Los superiores eclesiásticos no vacilaron un momento en retirarle a Gregoria su confianza. El verla sumida en un estado de indefensión y de ineptitud para el trabajo educativo y pastoral, fue motivo suficiente para segregarla y apartarla del resto de las novicias. Fue trasladada a un lugar oscuro y frío, hacia el fondo del convento, donde no había posibilidad alguna de contacto con nadie. La puerta del lugar solo se abría tres veces al día para depositársele el alimento y recoger las excretas que lucían esparcidas por el piso.  La Santa se convirtió, en pocos días, en un ser iracundo que insultaba a quien estuviera dispuesto a escucharla. Sus compañeras le temían, y hasta ella misma cuando se miraba al espejo se asustaba de su propia imagen. Una mañana intentó estrangular a la religiosa que le llevaba la comida, teniendo que ser maniatada y luego atada a fuertes argollas que permanecían soldadas a las frías paredes.

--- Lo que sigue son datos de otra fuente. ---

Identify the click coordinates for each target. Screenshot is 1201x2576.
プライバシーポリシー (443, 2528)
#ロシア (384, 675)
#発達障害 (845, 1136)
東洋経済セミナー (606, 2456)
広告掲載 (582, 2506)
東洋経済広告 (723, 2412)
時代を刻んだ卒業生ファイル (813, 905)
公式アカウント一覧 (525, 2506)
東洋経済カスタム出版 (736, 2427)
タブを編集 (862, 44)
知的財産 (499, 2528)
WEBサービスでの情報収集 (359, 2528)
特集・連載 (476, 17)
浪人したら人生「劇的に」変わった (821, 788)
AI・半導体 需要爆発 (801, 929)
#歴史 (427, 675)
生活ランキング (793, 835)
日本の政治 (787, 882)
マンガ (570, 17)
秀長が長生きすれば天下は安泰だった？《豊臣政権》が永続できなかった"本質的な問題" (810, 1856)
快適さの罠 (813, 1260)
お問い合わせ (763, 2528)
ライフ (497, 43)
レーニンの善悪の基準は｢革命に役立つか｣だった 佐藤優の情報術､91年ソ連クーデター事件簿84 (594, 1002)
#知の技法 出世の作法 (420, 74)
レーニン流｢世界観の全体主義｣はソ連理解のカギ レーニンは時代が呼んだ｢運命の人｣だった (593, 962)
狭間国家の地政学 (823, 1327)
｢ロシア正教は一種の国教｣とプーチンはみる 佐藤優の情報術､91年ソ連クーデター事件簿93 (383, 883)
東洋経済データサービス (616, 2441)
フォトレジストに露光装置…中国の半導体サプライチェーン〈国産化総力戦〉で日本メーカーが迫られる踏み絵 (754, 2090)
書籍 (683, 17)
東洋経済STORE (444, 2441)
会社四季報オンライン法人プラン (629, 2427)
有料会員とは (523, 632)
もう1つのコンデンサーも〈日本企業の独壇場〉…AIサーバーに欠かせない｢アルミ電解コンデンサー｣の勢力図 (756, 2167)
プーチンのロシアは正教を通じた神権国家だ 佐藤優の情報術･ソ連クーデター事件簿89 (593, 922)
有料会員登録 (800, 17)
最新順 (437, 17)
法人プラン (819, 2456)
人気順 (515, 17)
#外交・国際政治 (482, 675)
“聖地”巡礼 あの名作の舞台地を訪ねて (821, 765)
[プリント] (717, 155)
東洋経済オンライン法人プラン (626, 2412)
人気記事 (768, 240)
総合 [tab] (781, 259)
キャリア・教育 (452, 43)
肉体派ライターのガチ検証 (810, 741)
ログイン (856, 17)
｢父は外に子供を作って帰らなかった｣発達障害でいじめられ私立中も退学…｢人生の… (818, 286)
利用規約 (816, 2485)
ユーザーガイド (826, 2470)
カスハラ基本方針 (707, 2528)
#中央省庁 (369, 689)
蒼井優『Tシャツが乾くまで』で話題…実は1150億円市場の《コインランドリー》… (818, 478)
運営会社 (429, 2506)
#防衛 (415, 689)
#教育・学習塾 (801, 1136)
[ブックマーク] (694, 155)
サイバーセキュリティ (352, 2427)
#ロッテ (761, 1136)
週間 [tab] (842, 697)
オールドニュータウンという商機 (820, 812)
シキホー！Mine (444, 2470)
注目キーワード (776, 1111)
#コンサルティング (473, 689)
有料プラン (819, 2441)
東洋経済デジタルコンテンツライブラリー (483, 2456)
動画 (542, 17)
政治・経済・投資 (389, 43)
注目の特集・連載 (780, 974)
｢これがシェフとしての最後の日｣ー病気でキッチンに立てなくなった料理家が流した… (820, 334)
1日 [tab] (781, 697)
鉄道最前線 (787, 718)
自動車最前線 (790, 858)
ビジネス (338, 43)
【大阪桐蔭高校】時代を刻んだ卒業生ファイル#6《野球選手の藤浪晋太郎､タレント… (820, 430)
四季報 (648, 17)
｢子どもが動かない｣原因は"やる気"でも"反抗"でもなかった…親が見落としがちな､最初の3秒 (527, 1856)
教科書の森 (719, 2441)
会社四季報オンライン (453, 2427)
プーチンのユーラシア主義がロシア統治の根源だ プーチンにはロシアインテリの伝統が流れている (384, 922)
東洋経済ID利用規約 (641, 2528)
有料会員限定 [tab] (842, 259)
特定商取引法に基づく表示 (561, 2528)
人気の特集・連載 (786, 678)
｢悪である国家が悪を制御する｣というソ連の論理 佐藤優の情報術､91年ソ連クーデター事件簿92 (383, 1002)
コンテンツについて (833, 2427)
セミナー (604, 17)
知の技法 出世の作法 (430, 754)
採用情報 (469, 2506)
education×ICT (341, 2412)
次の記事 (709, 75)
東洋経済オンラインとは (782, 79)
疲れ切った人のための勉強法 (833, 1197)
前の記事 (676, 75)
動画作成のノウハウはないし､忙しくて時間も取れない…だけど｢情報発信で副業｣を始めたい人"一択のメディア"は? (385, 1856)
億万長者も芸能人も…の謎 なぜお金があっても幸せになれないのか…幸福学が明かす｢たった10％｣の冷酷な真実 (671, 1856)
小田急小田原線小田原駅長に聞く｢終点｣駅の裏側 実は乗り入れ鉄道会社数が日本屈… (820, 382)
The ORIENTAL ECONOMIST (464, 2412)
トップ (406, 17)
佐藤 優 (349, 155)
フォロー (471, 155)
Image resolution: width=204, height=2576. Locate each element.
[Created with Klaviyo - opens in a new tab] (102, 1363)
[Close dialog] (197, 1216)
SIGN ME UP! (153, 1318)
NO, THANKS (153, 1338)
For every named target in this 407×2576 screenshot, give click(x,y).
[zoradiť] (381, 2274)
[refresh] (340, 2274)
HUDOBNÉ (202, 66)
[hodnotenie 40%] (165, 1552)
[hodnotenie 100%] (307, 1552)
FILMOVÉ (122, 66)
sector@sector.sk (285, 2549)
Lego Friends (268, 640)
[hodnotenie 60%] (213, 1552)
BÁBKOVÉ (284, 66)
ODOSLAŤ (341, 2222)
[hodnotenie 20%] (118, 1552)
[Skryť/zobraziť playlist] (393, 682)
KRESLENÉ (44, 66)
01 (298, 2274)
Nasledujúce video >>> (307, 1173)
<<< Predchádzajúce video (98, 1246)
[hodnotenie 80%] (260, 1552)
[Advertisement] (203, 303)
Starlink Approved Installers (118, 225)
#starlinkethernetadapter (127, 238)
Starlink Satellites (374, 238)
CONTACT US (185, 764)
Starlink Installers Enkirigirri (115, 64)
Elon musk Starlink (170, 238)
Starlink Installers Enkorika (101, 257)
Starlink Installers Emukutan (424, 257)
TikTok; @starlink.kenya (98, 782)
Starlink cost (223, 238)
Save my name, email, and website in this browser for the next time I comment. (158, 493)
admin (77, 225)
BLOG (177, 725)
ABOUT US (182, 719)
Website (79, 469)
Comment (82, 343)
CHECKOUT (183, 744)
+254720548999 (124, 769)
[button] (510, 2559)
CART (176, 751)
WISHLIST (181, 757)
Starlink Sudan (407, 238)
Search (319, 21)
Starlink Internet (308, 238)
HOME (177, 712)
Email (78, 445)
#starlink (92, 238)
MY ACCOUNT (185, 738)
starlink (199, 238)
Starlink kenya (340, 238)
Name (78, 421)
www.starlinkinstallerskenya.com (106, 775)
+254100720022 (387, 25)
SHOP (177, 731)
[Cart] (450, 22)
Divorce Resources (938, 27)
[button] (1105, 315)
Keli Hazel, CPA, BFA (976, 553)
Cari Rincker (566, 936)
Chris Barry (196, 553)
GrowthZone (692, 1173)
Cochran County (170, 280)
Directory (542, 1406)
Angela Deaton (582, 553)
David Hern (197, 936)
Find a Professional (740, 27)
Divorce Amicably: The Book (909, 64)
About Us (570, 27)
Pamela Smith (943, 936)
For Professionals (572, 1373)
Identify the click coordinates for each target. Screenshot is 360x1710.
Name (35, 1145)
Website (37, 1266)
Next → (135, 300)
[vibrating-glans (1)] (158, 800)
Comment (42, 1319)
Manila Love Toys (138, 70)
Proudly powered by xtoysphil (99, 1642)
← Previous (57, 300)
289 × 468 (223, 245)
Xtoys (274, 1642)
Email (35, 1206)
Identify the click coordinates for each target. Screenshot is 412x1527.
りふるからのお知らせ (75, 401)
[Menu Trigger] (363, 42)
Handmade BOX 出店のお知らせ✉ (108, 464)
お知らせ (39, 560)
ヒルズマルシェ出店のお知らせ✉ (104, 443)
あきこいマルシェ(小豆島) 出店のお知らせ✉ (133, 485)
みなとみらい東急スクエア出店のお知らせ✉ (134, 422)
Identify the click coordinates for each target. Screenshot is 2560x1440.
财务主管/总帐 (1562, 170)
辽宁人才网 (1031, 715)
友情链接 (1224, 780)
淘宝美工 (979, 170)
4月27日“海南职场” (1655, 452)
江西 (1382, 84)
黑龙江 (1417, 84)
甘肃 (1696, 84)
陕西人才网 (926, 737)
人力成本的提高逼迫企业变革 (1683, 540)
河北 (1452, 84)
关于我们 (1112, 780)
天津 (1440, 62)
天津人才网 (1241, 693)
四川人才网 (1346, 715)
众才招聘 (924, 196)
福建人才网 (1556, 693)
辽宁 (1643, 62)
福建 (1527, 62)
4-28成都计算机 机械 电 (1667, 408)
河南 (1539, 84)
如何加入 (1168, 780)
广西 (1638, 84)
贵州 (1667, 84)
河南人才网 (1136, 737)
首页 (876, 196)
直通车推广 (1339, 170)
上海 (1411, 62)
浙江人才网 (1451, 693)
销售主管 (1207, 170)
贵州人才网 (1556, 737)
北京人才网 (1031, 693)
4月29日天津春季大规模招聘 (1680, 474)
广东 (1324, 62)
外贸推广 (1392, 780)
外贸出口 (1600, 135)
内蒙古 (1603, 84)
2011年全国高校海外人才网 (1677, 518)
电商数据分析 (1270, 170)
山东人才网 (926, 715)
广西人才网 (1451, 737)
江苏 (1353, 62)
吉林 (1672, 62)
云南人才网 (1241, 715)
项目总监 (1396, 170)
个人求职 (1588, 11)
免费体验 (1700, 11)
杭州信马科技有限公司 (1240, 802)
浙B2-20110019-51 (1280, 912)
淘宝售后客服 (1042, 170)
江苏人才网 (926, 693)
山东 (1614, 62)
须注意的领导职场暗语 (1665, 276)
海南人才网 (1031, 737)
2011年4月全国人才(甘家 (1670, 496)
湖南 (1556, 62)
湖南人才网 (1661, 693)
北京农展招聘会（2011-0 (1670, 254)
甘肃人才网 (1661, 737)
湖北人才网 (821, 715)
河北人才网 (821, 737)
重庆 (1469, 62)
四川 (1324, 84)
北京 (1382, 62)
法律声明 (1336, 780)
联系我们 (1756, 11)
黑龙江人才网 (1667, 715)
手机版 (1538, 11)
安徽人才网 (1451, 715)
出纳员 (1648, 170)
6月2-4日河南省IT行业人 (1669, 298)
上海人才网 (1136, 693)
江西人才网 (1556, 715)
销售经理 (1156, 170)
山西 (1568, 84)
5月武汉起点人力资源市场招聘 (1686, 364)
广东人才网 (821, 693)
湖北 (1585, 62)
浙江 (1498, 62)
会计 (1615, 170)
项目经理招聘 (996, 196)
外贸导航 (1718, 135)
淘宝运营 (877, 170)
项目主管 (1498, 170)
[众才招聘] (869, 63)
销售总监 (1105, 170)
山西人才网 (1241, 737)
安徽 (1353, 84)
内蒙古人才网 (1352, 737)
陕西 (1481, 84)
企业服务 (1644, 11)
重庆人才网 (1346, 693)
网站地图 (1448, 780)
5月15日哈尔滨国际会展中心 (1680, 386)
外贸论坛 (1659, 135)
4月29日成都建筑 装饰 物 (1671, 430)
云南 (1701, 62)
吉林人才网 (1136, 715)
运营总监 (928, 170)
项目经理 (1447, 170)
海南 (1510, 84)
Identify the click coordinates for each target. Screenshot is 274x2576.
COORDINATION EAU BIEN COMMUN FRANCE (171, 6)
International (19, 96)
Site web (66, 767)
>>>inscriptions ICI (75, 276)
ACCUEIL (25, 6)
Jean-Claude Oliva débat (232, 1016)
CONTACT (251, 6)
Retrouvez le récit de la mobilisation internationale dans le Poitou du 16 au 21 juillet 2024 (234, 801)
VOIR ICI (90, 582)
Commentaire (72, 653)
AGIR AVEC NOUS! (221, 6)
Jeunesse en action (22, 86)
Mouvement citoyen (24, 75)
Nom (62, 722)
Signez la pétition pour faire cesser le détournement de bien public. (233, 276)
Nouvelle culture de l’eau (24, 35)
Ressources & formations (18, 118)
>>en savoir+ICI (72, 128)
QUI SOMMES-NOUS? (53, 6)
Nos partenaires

Frente al convento había una gran multitud a la espera de La Santa. Los flashes periodísticos ardían en deseos por captar una vez más la imagen de la insólita novicia hacedora de milagros. A los pocos minutos un ser nauseabundo —y con aspecto infernal— fue sacado a empellones del convento con camisa de fuerza, cargado por ocho hombres que luchaban con dificultad para someterlo. 

La Santa fue introducida en una furgoneta pública para ser trasladada a un destino incierto; aunque todos más o menos presentían cuál era el sitio que le aguardaba.



Relato tomado del libro Hombre Solitario y otros relatos (Consejo de Publicaciones de la ULA, 2002), que fuera incluido luego en Cuentos Antología Personal (Vicerrectorado Administrativo de la ULA y ALEPH universitaria, 2010).